SQL-based ingestion known issues

Known issues - 图1info

This page describes SQL-based batch ingestion using the druid-multi-stage-query extension, new in Druid 24.0. Refer to the ingestion methods table to determine which ingestion method is right for you.

Multi-stage query task runtime

  • Fault tolerance is partially implemented. Workers get relaunched when they are killed unexpectedly. The controller does not get relaunched if it is killed unexpectedly.

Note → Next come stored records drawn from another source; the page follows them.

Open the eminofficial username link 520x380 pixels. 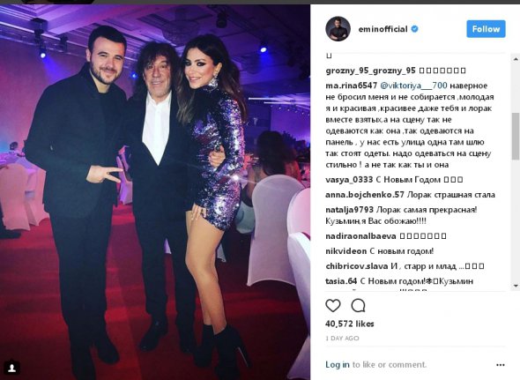click(x=383, y=29)
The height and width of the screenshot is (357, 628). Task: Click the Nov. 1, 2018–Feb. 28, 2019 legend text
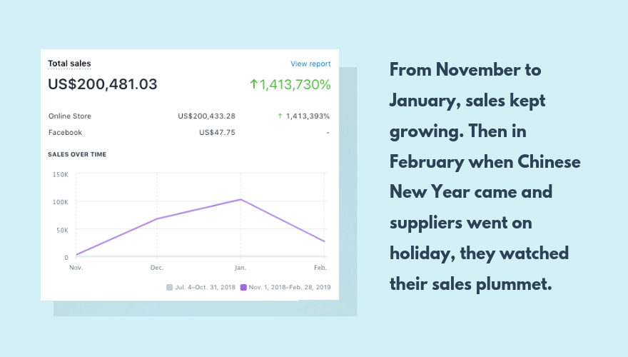290,287
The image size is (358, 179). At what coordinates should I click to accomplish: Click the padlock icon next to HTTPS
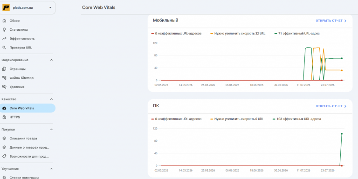4,117
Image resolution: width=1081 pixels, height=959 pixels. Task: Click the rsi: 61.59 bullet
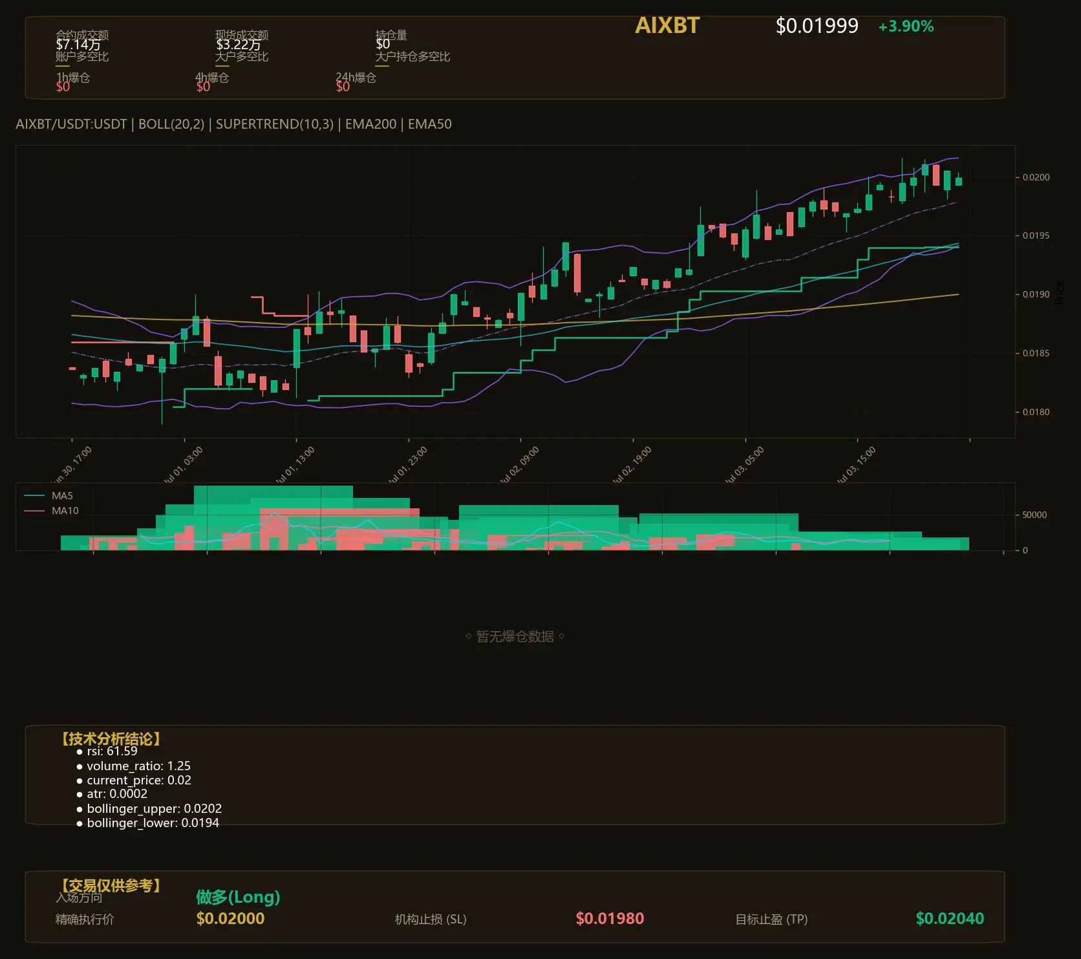pyautogui.click(x=107, y=751)
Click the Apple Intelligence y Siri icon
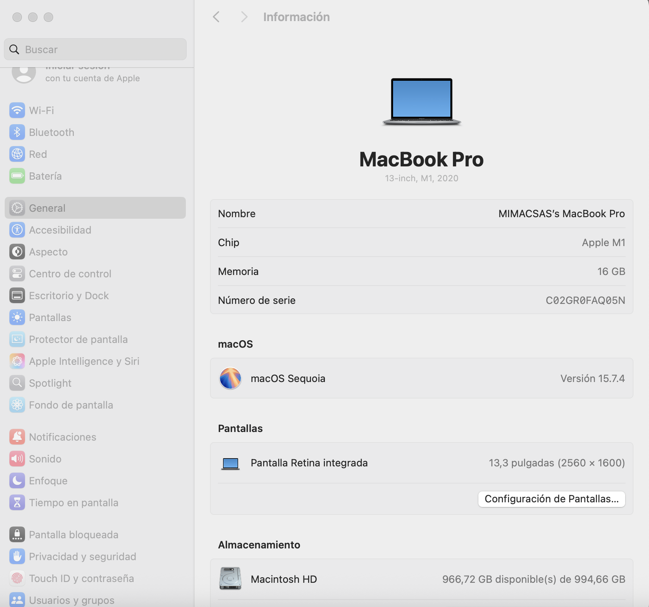 pos(17,361)
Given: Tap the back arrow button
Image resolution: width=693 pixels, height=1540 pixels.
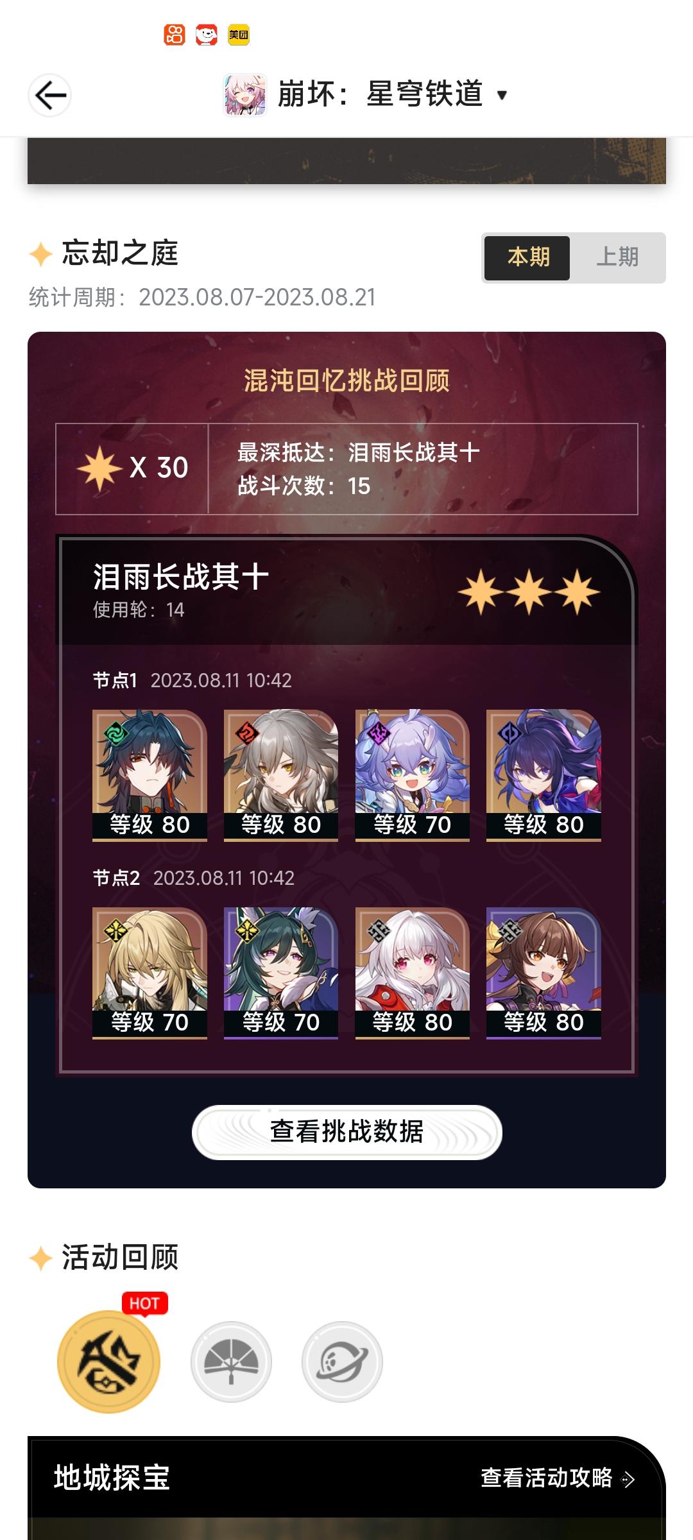Looking at the screenshot, I should (50, 96).
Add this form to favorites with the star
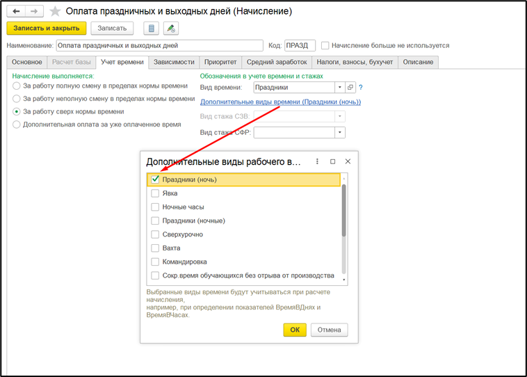Viewport: 527px width, 377px height. [x=55, y=12]
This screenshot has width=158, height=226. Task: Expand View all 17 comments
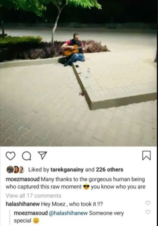[x=34, y=196]
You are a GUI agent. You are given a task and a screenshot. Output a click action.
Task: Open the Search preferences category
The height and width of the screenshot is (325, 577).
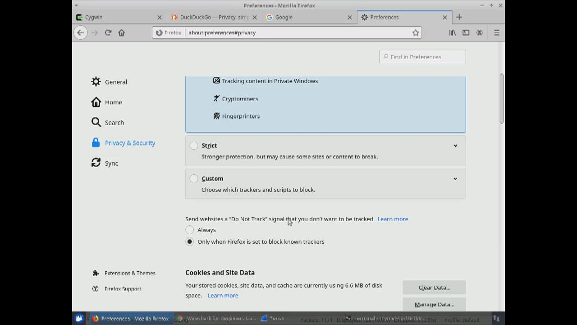pyautogui.click(x=114, y=123)
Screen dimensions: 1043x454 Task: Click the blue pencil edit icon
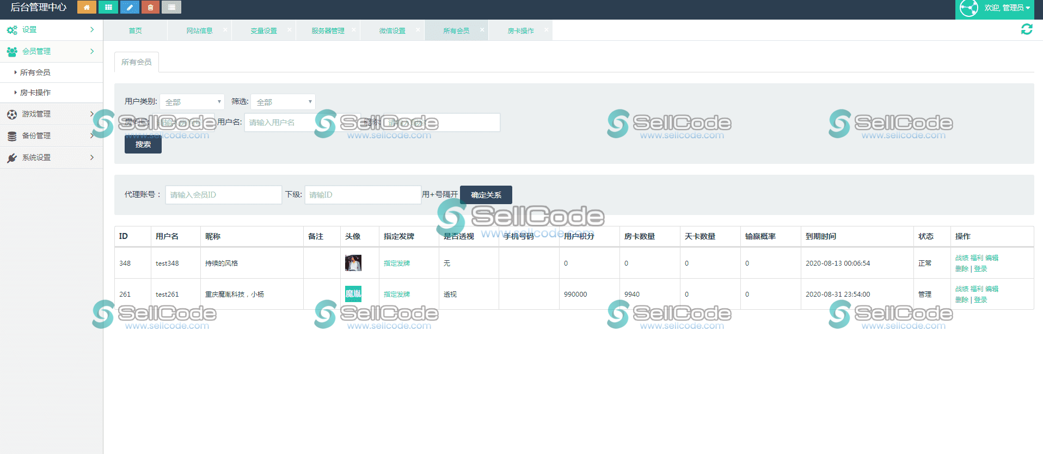[130, 7]
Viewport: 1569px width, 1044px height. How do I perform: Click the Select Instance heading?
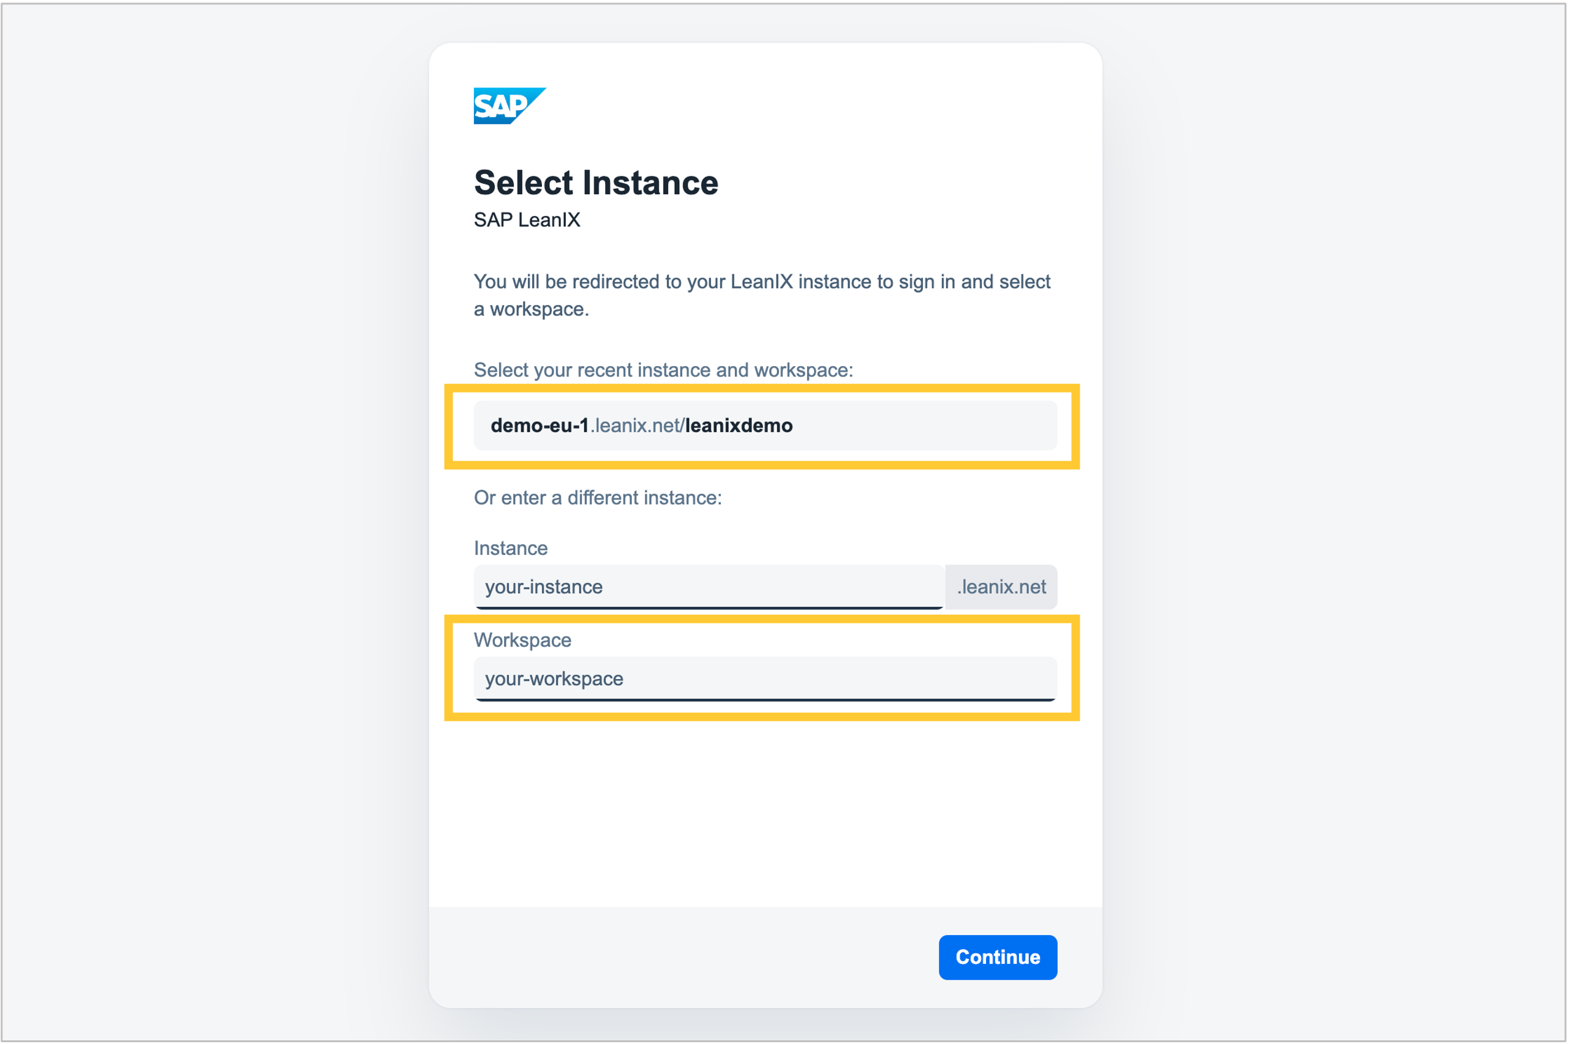tap(596, 182)
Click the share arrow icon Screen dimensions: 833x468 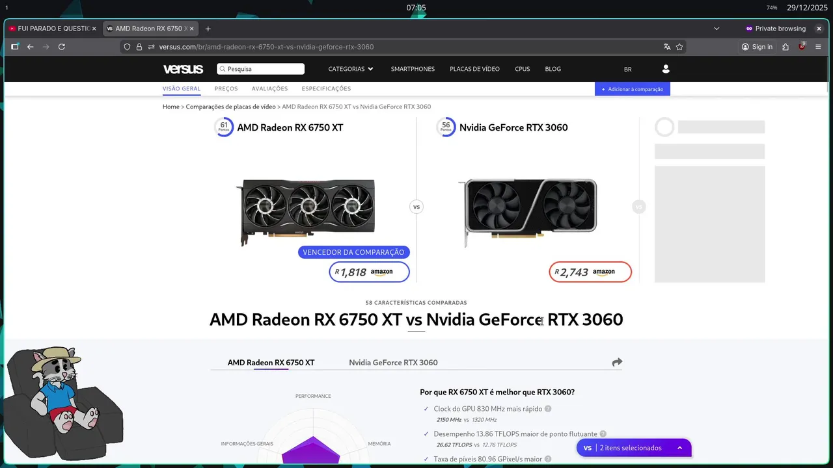[617, 362]
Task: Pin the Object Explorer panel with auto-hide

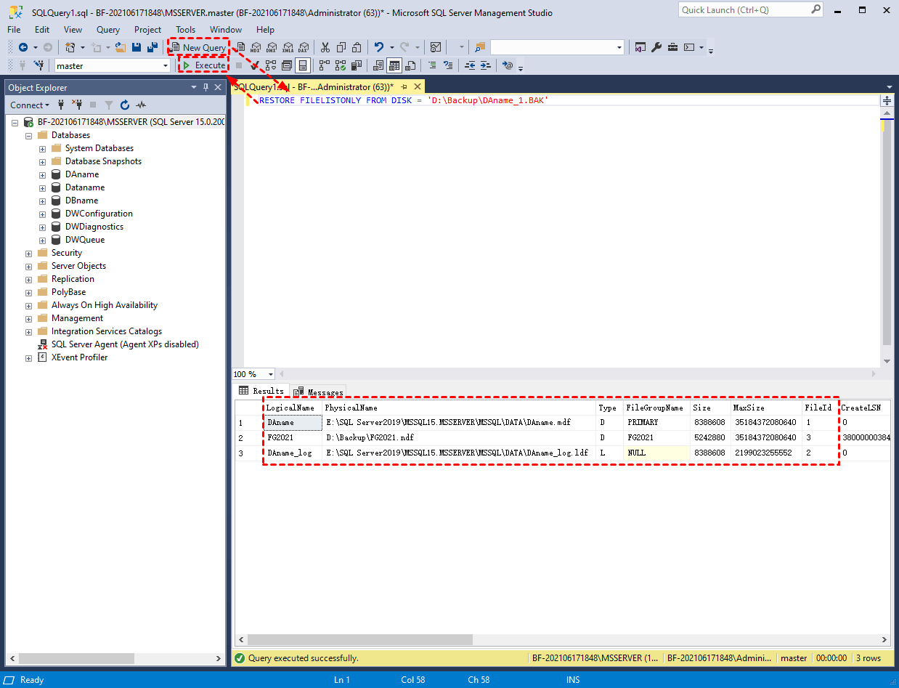Action: coord(206,87)
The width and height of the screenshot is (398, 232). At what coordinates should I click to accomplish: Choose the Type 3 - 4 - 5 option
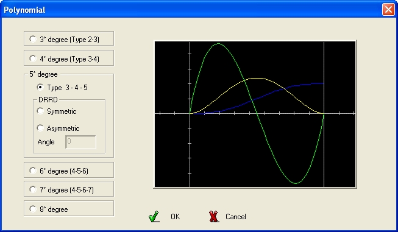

  • Worker task stage outputs are stored in the working directory given by druid.indexer.task.baseDir. Stages that generate a large amount of output data may exhaust all available disk space. In this case, the query fails with an UnknownError with a message including “No space left on device”.

SELECT Statement

  • GROUPING SETS are not implemented. Queries using these features return a QueryNotSupported error.

INSERT and REPLACE Statements

  • The INSERT and REPLACE statements with column lists, like INSERT INTO tbl (a, b, c) SELECT ..., is not implemented.

  • INSERT ... SELECT and REPLACE ... SELECT insert columns from the SELECT statement based on column name. This differs from SQL standard behavior, where columns are inserted based on position.

  • INSERT and REPLACE do not support all options available in ingestion specs, including the createBitmapIndex and multiValueHandling dimension properties, and the indexSpec tuningConfig property.

EXTERN Function

  • The schemaless dimensions feature is not available. All columns and their types must be specified explicitly using the signature parameter of the EXTERN function.

  • EXTERN with input sources that match large numbers of files may exhaust available memory on the controller task.

  • EXTERN refers to external files. Use FROM to access druid input sources.

WINDOW Function

  • The maximum number of elements in a window cannot exceed a value of 100,000.
  • To avoid leafOperators in MSQ engine, window functions have an extra scan stage after the window stage for cases where native engine has a non-empty leafOperator.

Automatic compaction

The following known issues and limitations affect automatic compaction with the MSQ task engine:

  • The metricSpec field is only supported for certain aggregators. For more information, see Supported aggregators.
  • Only dynamic and range-based partitioning are supported.
  • Set rollup to true if and only if metricSpec is not empty or null.
  • You can only partition on string dimensions. However, multi-valued string dimensions are not supported.
  • The maxTotalRows config is not supported in DynamicPartitionsSpec. Use maxRowsPerSegment instead.
  • Segments can only be sorted on __time as the first column.